Yahu insan beyni bu kadar basite indirgenemezdi ki !

Çok sonraları büyüdük.

Öyle sathi değil, insanları, ilişkileri, eğitim sistemini tüm hücrelerine kadar tahlil etme erginliğine ulaştıktan sonra, bir de baktık ki, bir ilkokul mezunu bakanlık, bir lise mezunu başbakanlık yapabiliyorsa, bu zekâ işi garip ve farklı bir şey.

Demek ki yurdum insanı yanlış düşünmüş. Anne ve babalarımız da buna dahil.

Zeki olmanın matematikle ilgisi var elbet ancak matematik bilmeyen ya da matematikle ilgilenmeyen aptal mı oluyor?

Öyle matematik bilmeyen insanlar tanıdım ki dünyayı parmağında oynatabilecek zekâya sahip.

E hani sizin matematikçileriniz o zaman?

Bir ressam sanat tarihinde ekol oluşturmuş. Bir politikacı dünya tarihine yön vermiş. Bir besteci klasikleriyle çığır açmış. Bir yazar bestseller olmuş kitaplara imza atmış.

Hiçbirisi de üç bilinmeyenli denklem çözmeyi bilmiyor.

Büyüdük ve öğrendik ki bu işin sosyal zekâsı var, soyut zekâsı var, mekanik zekâsı, duygusal zekâsı var… Bırakın zekâ saplantımızı, işin zekâ dışında özel yetenek, hüner kısmı var.

Saymakla bitmiyor, çeşit çeşit var.
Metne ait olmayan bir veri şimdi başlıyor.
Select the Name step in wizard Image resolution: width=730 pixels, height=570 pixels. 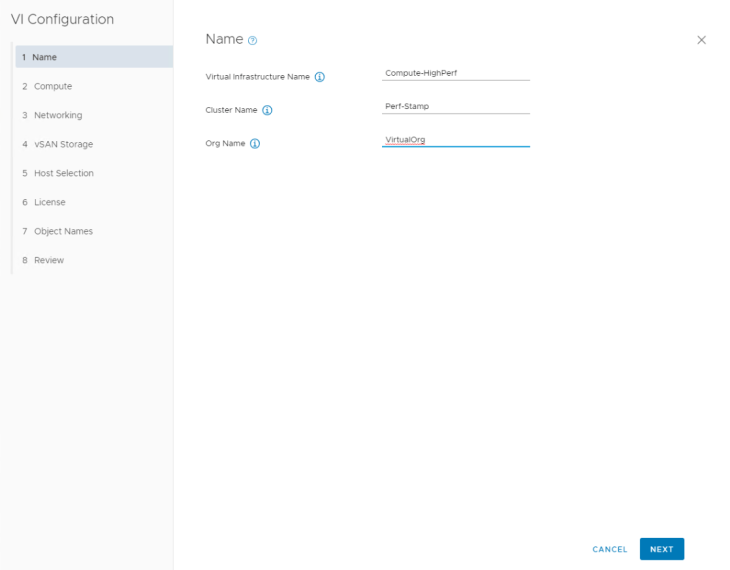[90, 57]

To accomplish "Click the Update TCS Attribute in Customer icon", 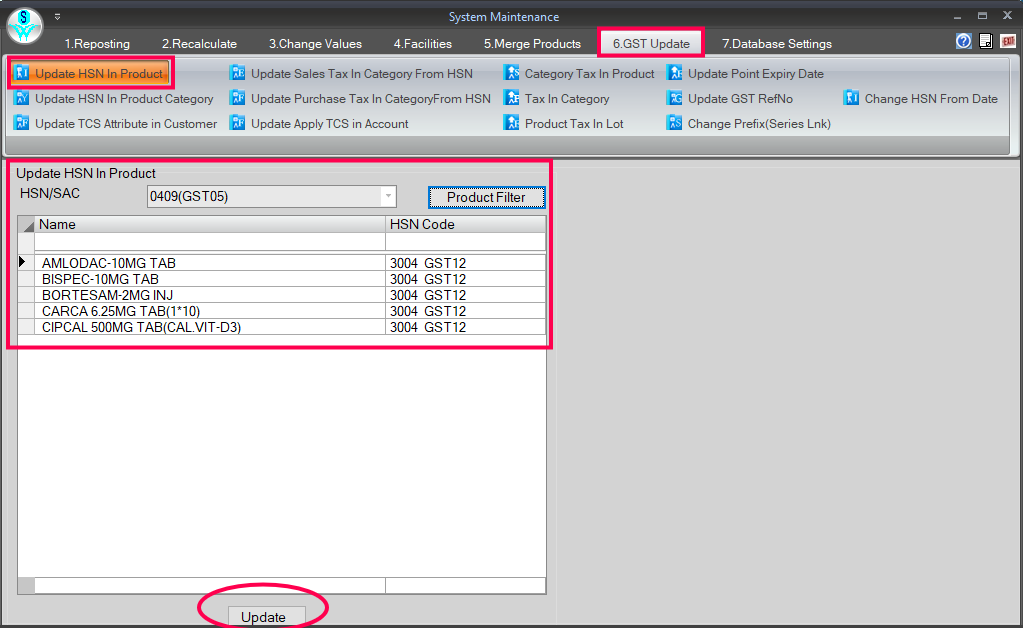I will 22,124.
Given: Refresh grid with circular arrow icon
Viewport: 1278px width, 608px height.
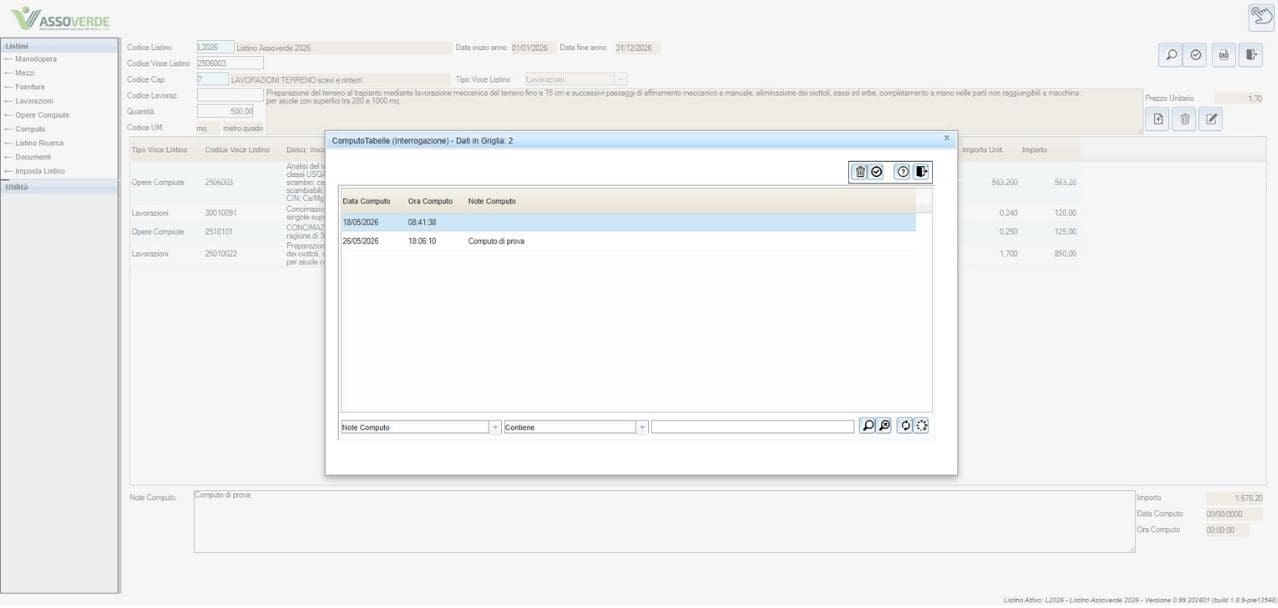Looking at the screenshot, I should (x=904, y=426).
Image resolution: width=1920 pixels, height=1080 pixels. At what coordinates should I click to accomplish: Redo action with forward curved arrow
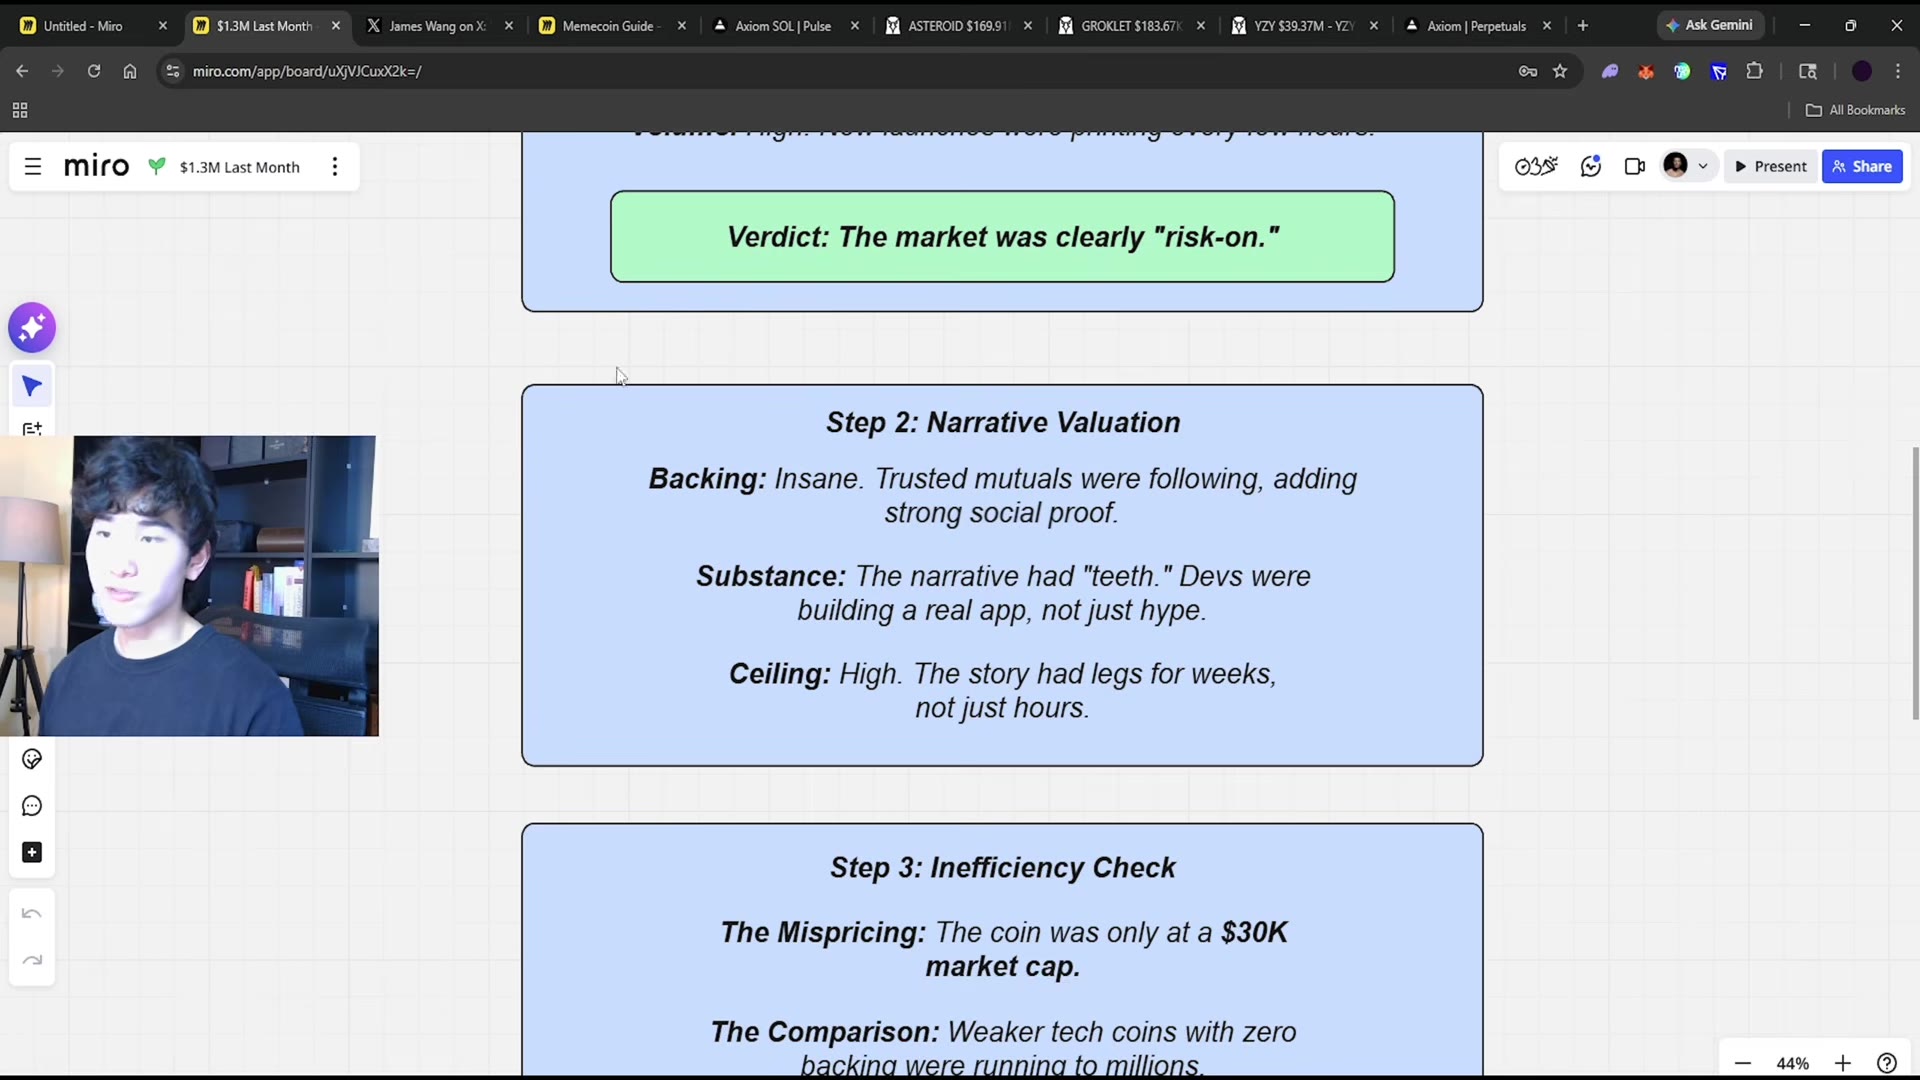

Ama görüyor ve biliyorum ki yeni neslimiz o geleneksel düşünce kalıplarını çoktan yıkmış ve çoktan tasfiye etmiş.

Matematiği asla ve asla küçümsemem. Bu zaten kendimle çelişmem olur. Ama gerçekleri de unutmayalım.

Her öğrencinin ve yetişkin insanın özel yetenek ve kabiliyetleri vardır. Her insan ayrı bir dünya ve cevherdir. Hele bu cevheri işlemesinin yollarını aramaya koyulmuşsa, onu kimse tutamaz.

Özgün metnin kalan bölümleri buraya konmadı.